Com a adoção do trabalho remoto, a Phonetrack conseguiu cortar custos: não precisa pagar aluguel, condomínio e internet, gerando uma economia grande, mesmo que a empresa tenha começado a pagar uma ajuda de custo para o home office.

Apesar da semana de quatro dias, o banco de horas reduziu 10%, o que Karoline atribui a uma boa gestão de tempo e à produtividade dos funcionários. Segundo Duffles, a produtividade da LDSOFT também aumentou.

— Esse modelo deixa nossos funcionários felizes e eles produzem melhor. Nossas demandas estão há dois meses adiantadas — afirma Pires.

Teste para jornada reduzida

A organização sem fins lucrativos 4 Day Week está conduzindo estudos para avaliar os impactos da semana reduzida no Brasil, em parceria com a ONG local Reconnect Happiness at Work. Em janeiro, algumas das 22 empresas participantes começaram a implementar a semana de 4 dias, após três meses de planejamento.

Outras duas iniciaram em dezembro. Ainda não foram divulgadas as primeiras impressões, mas relatório publicado em fevereiro destaca que boa parte das participantes decidiram ingressar no experimento para atrair e reter talentos. São 280 trabalhadores incluídos nos testes.

Nem sempre funciona

A especialista em Recursos Humanos Ylana Miller afirma que alguns profissionais de empresas com a semana reduzida relatam que, com a mudança, passaram a trabalhar mais nos quatro dias, de modo a compensar as horas a menos.

Outro problema acontece quando as empresas adotam a semana de 4 dias apenas para alguns setores, como finanças e recursos humanos, por exemplo, deixando os trabalhadores operacionais no regime regular.

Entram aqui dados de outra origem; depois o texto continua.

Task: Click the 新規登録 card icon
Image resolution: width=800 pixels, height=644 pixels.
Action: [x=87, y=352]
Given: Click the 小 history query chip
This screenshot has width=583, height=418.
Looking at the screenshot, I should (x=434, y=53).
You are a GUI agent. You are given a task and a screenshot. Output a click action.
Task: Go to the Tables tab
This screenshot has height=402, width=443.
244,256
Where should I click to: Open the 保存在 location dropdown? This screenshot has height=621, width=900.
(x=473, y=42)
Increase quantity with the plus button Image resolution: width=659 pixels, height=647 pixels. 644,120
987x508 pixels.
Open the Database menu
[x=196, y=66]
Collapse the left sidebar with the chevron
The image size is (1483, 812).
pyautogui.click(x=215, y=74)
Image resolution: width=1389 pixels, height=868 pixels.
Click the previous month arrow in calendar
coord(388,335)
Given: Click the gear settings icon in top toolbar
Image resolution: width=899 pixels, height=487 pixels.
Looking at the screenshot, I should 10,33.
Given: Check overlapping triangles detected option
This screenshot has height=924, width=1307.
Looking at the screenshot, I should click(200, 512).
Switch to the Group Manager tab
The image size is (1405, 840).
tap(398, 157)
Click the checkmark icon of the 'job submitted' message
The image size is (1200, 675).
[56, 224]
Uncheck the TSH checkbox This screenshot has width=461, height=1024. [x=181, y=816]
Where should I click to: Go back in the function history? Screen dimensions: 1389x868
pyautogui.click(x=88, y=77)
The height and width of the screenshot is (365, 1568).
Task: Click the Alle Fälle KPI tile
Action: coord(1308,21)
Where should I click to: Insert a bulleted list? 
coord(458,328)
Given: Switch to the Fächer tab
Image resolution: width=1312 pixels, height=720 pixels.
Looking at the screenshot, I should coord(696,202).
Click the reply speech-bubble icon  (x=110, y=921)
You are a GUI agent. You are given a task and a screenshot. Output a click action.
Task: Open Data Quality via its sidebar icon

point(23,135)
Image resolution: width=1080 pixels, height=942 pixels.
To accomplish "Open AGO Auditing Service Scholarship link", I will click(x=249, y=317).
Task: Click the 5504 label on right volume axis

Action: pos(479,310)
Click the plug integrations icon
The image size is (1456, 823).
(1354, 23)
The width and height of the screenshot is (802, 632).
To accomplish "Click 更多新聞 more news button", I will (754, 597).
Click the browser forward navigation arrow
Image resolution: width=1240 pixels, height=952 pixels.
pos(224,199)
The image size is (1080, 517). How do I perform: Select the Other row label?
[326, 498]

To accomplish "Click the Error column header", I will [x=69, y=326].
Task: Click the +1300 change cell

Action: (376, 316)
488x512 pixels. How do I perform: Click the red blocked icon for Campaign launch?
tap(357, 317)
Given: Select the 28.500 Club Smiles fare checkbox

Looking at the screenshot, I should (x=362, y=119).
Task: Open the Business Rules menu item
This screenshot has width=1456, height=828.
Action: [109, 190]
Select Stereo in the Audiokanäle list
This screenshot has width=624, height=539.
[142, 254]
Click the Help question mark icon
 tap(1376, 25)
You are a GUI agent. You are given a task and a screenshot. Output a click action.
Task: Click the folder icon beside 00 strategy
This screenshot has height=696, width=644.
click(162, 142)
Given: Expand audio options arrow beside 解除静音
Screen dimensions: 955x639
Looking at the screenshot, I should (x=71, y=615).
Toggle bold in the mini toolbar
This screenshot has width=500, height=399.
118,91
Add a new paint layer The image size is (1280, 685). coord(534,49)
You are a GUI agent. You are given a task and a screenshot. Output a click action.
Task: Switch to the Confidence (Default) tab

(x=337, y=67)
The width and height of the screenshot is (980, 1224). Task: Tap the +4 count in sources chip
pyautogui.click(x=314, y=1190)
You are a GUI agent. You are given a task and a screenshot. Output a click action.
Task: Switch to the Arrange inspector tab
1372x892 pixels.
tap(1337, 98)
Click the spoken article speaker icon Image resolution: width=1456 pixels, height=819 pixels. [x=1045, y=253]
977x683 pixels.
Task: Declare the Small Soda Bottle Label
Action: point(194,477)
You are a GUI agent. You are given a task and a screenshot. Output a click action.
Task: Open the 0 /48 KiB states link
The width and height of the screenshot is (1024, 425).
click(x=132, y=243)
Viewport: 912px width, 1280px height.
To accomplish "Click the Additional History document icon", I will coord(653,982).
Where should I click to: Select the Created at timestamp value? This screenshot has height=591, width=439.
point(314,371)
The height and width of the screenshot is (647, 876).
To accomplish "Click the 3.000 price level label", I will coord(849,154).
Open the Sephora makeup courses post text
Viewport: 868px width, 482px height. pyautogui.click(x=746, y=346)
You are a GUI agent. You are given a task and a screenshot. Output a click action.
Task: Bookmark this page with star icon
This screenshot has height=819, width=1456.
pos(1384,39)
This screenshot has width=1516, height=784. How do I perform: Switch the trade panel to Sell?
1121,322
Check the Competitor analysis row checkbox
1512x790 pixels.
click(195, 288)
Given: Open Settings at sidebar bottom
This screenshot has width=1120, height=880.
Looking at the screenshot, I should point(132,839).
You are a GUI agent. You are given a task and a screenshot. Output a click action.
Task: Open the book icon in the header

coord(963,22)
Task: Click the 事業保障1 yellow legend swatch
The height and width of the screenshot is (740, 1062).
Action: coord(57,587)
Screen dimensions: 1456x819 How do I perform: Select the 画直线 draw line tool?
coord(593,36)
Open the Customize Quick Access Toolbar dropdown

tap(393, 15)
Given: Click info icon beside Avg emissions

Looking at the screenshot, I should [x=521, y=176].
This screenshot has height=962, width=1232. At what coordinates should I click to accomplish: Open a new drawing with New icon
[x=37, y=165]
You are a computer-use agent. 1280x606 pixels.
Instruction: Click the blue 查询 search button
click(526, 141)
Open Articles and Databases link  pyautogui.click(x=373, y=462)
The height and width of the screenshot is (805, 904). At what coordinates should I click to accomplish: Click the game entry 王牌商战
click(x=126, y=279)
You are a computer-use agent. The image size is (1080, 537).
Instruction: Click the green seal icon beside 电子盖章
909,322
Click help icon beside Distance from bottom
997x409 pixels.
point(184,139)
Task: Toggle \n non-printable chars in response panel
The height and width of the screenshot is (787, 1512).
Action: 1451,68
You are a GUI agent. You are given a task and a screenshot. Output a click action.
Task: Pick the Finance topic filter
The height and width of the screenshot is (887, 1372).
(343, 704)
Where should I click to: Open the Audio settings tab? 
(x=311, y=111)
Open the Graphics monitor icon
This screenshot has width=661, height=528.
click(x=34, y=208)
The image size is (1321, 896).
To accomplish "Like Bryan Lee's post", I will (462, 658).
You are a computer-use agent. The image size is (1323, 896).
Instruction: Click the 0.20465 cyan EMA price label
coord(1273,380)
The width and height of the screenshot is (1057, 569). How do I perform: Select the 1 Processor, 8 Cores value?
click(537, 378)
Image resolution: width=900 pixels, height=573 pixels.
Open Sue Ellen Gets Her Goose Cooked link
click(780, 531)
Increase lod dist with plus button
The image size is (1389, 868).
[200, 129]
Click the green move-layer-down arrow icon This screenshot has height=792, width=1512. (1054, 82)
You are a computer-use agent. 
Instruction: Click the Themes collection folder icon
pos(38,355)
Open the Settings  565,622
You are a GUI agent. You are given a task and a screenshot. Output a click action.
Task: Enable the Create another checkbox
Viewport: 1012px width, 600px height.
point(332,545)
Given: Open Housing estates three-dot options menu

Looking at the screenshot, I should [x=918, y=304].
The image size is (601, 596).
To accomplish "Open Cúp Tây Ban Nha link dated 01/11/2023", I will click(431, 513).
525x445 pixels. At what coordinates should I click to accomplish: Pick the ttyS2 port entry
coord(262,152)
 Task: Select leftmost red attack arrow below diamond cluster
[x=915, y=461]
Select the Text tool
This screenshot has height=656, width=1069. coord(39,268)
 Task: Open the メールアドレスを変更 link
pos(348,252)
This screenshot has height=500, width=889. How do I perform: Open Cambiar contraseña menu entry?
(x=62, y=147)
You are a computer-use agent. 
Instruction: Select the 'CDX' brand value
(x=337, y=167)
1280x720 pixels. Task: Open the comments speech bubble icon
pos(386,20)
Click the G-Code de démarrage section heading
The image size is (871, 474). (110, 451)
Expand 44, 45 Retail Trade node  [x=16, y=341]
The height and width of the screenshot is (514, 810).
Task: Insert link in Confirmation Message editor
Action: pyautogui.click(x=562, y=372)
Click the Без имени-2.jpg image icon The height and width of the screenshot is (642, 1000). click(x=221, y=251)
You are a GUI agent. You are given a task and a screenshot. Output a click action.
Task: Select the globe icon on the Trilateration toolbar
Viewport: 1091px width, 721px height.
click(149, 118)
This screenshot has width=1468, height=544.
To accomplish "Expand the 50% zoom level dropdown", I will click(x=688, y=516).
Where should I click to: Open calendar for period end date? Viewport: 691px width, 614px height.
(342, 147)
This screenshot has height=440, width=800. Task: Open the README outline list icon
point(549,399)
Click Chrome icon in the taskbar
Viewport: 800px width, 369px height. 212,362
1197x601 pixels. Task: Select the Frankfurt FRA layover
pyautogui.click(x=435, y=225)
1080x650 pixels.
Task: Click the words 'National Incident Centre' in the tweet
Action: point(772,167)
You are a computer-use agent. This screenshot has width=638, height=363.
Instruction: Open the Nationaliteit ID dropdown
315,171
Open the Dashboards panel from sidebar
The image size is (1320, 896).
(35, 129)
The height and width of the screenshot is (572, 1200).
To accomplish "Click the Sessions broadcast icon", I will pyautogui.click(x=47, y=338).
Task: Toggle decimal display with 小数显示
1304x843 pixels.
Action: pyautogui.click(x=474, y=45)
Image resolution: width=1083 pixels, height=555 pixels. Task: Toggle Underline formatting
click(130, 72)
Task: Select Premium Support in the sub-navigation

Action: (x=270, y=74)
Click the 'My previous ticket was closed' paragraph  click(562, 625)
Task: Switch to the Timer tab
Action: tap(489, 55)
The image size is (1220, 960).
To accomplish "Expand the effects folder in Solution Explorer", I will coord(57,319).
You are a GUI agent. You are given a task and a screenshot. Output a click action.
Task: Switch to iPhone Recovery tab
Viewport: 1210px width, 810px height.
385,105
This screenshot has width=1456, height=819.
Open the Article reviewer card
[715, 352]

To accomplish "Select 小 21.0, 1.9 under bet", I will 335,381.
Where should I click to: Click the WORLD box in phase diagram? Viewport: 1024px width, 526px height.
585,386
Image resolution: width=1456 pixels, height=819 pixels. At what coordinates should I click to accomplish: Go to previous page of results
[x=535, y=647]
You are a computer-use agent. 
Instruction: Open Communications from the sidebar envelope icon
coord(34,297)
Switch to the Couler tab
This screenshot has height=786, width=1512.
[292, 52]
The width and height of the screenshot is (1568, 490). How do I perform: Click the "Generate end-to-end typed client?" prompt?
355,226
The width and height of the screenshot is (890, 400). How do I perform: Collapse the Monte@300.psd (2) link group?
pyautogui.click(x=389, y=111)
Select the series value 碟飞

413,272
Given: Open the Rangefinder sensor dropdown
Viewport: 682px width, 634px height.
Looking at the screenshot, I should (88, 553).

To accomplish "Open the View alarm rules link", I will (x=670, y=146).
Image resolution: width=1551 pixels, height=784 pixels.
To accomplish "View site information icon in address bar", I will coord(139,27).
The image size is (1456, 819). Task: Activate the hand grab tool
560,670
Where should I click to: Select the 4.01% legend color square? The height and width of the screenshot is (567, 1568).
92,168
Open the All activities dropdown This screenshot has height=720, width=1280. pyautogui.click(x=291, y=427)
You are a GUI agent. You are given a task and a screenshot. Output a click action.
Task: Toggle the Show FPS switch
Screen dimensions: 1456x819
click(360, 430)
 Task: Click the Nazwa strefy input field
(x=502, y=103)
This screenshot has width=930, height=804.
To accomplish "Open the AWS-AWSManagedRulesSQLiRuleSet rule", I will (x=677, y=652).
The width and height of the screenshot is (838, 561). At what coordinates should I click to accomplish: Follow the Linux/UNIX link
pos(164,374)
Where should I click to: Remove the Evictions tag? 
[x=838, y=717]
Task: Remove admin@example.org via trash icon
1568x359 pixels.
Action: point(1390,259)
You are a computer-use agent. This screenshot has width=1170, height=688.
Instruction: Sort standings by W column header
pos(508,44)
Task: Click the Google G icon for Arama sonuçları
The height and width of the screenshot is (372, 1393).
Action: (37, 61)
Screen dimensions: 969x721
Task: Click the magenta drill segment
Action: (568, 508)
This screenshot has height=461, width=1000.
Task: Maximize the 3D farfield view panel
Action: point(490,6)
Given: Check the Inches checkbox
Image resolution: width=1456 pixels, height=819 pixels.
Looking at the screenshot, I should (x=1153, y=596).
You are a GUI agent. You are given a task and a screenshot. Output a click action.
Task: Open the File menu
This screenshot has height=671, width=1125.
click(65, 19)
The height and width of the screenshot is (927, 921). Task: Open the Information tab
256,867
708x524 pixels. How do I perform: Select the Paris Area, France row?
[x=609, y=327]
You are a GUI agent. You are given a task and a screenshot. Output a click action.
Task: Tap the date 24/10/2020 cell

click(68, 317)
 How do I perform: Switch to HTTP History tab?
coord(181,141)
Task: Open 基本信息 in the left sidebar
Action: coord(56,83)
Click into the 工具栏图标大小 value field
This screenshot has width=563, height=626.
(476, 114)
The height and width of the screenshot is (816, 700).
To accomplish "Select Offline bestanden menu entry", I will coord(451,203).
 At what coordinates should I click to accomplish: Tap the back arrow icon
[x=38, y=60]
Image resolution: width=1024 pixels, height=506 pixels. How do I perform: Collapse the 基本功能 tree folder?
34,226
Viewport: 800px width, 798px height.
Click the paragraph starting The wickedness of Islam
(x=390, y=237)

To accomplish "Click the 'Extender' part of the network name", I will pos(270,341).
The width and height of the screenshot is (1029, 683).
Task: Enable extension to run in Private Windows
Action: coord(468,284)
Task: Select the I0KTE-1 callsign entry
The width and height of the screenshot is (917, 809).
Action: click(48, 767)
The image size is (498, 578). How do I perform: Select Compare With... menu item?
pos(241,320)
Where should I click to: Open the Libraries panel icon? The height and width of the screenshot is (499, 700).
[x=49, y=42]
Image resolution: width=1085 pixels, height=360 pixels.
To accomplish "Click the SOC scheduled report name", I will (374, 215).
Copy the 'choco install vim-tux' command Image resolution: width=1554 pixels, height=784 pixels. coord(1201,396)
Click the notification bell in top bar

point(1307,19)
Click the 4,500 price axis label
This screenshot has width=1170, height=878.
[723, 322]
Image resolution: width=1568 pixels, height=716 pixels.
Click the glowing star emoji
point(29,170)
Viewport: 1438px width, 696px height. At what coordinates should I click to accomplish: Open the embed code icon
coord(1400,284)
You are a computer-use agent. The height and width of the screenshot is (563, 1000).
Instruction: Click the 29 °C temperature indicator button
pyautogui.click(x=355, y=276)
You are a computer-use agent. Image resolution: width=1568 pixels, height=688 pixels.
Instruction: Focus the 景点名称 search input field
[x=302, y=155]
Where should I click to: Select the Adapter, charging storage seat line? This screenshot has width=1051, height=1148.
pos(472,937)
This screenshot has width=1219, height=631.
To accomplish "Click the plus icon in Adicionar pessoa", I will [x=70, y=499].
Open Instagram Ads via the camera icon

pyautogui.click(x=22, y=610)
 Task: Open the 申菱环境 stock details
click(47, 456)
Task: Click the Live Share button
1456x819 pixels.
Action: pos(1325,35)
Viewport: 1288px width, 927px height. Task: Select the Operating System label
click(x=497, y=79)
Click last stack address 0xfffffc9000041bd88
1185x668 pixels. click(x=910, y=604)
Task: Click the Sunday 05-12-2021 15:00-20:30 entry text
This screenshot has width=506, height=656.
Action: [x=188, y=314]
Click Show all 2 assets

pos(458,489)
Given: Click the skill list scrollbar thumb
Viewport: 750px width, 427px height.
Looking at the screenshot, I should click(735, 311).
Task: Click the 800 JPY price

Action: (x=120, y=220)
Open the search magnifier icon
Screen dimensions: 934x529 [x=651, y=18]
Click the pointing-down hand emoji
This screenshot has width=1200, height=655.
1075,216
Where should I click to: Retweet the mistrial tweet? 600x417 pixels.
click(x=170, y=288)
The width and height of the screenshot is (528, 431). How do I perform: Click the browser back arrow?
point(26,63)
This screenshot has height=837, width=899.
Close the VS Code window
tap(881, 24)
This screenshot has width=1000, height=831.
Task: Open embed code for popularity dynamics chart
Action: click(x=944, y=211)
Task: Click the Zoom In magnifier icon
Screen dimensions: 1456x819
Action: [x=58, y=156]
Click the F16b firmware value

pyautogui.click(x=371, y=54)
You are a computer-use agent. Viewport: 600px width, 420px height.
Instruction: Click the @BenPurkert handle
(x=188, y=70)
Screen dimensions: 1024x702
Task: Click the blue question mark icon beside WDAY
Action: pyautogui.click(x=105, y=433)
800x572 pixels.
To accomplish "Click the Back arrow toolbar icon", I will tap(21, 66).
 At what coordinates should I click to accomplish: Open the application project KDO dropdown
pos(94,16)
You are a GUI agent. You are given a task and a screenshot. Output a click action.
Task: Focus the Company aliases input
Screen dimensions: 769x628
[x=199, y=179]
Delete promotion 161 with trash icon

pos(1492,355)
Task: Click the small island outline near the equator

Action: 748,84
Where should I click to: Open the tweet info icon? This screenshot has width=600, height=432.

Ylana diz ainda que a semana de 4 dias, em países como o Brasil, pode acabar não trazendo melhorias para a saúde mental dos trabalhadores, já que muitos fazem “bicos” durante o dia livre:

— A semana 4 dias não é amplamente adotada em países como Dinamarca e Cingapura. Mesmo assim, os trabalhadores são mais felizes, porque a cultura do trabalho permite qualidade de vida. Em países em desenvolvimento, trabalhadores de uma empresa com 4 dias por vezes usam o quinto dia para fazer freelancer, ficando ainda mais sobrecarregados — disse a especialista.

Wander Luiz, gerente de desenvolvimento organizacional da multinacional de benefícios corporativos Up Brasil, chama atenção para o impacto da semana de 4 dias em empresas de segmentos distintos: uma empresa de tecnologia pode mudar para esse modelo mais facilmente que empresas com muitos trabalhadores atuando em cadeias produtivas, por exemplo.

Segundo Gabriela Brasil, líder de Comunidade, embora muitas empresas tenham sucesso e adotem permanentemente a semana de 4 dias após o período de teste, algumas não seguem esse caminho. Os motivos variam.

— Em alguns casos, as empresas concluem que não têm a cultura organizacional adequada. Esse modelo tende a complementar culturas positivas, que se baseiam em confiança e parceria. Não é uma solução para culturas empresariais problemáticas — disse Gabriela.